If humanity merely one of nature’s many productions, then human history is a part of natural history, and in this book Kant places natural history in a cosmological context, which makes Kant, for all practical purposes, a big historian (in the contemporary sense of “big history”).
Kant’s 1786 essay “Idee zu einer allgemeinen Geschichte in weltbürgerlicher Absicht” (“Idea for a Universal History from a Cosmopolitan Perspective”) argues for nine explicitly formulated theses:
FIRST PROPOSITION All of a creature’s natural predispositions are destined eventually to develop fully and in accordance with their purpose.
SECOND PROPOSITION In the human being (as the only rational creature on earth), those natural predispositions aimed at the use of its reason are to be developed in full only in the species, but not in the individual.
THIRD PROPOSITION Nature has willed that human beings produce everything that extends beyond the mechanical organization of their animal existence completely on their own, and that they shall not partake in any happiness or perfection other than that which they attain free of instinct and by means of their own reason.
FOURTH PROPOSITION The means that nature employs in order to bring about the development of all of the predispositions of humans is their antagonism in society, insofar as this antagonism ultimately becomes the cause of a law-governed organization of society.
FIFTH PROPOSITION The greatest problem for the human species to which nature compels it to seek a solution is the achievement of a civil society which administers right universally.
SIXTH PROPOSITION This problem is both the most difficult and also the last to be solved by the human species.

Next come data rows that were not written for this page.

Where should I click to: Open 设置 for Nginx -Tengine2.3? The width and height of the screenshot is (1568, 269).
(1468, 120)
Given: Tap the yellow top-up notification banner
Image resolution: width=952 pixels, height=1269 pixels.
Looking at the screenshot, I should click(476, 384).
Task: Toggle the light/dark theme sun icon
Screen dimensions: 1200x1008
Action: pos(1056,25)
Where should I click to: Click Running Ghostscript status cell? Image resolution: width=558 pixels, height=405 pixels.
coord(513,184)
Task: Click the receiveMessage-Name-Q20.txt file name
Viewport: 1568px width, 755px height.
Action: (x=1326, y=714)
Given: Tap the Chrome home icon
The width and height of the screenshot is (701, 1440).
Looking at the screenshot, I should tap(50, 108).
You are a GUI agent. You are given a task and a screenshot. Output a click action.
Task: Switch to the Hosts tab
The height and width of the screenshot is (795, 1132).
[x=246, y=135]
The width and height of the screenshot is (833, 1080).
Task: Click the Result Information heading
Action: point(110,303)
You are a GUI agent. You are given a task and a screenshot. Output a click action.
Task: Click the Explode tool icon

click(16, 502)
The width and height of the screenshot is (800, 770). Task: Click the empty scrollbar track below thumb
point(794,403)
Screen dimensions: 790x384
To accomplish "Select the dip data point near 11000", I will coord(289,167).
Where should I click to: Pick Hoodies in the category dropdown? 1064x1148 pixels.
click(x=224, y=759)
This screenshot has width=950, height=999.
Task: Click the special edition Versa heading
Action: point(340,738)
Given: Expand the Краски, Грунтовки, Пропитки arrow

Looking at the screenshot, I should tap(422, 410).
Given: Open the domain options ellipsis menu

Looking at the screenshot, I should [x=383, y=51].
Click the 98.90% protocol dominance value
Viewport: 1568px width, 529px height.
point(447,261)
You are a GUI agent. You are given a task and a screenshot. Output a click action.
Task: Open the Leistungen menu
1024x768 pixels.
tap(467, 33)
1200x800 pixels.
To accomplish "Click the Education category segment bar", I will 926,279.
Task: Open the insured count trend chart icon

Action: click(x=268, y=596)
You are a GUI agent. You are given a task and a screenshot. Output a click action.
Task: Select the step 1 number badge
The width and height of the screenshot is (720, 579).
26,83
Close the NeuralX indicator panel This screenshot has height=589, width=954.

SEVENTH PROPOSITION The problem of establishing a perfect civil constitution is dependent upon the problem of a law-governed external relation between states and cannot be solved without having first solved the latter.
EIGHTH PROPOSITION One can regard the history of the human species at large as the realization of a concealed plan of nature, meant to bring into being an internally and, to this end, externally perfect state constitution, as the only condition in which nature can fully develop all of its predispositions in humankind.
NINTH PROPOSITION A philosophical attempt to describe the universal history of the world according to a plan of nature that aims at the perfect civic union of the human species must be considered to be possible and even to promote this intention of nature.
This is a fascinating window into the Enlightenment conception of human nature. Much of this sounds Spinozist (though I don’t know how much Kant read of Spinoza), as well as stating themes that would be further developed in Kant’s better know essay Perpetual Peace (“Zum ewigen Frieden,” 1795). In Galston’s classic study, Kant and the Problem of History, Galston comments on Kant’s political conception of history, which is apparent in the above theses:
“For Kant, philosophy of history emerges as the necessary completion of politics, the only possible (or permissible) means for the actualization of the just political order. The direction of the movement of history (hence its very nature) can only be understood with reference to the just order. This order purports to be deduced from the character of morality. The core of Kantian morality consists in the radical rejection of any natural guidance and of the orientation toward happiness and in the assertion that morality or the good can only be understood as internal freedom. We may say that Kant begins from Rousseau’s antithesis between happiness and the moral life and from Rousseau’s characterization of the moral as the free; but he resolutely rejects Rousseau’s inability t o choose unambiguously between morality and happiness. We are necessarily and irretrievably human, as Rousseau virtually admits; but according to his own premise, the core of humanity or human dignity is freedom. Insofar as happiness is irrelevant to freedom we must ignore it; insofar as it endangers freedom we must resist it. It may be tolerated as a thoroughly subordinated wish but cannot be the guiding object of moral desire. In fact, morality must be understood as altogether unrelated to desire.”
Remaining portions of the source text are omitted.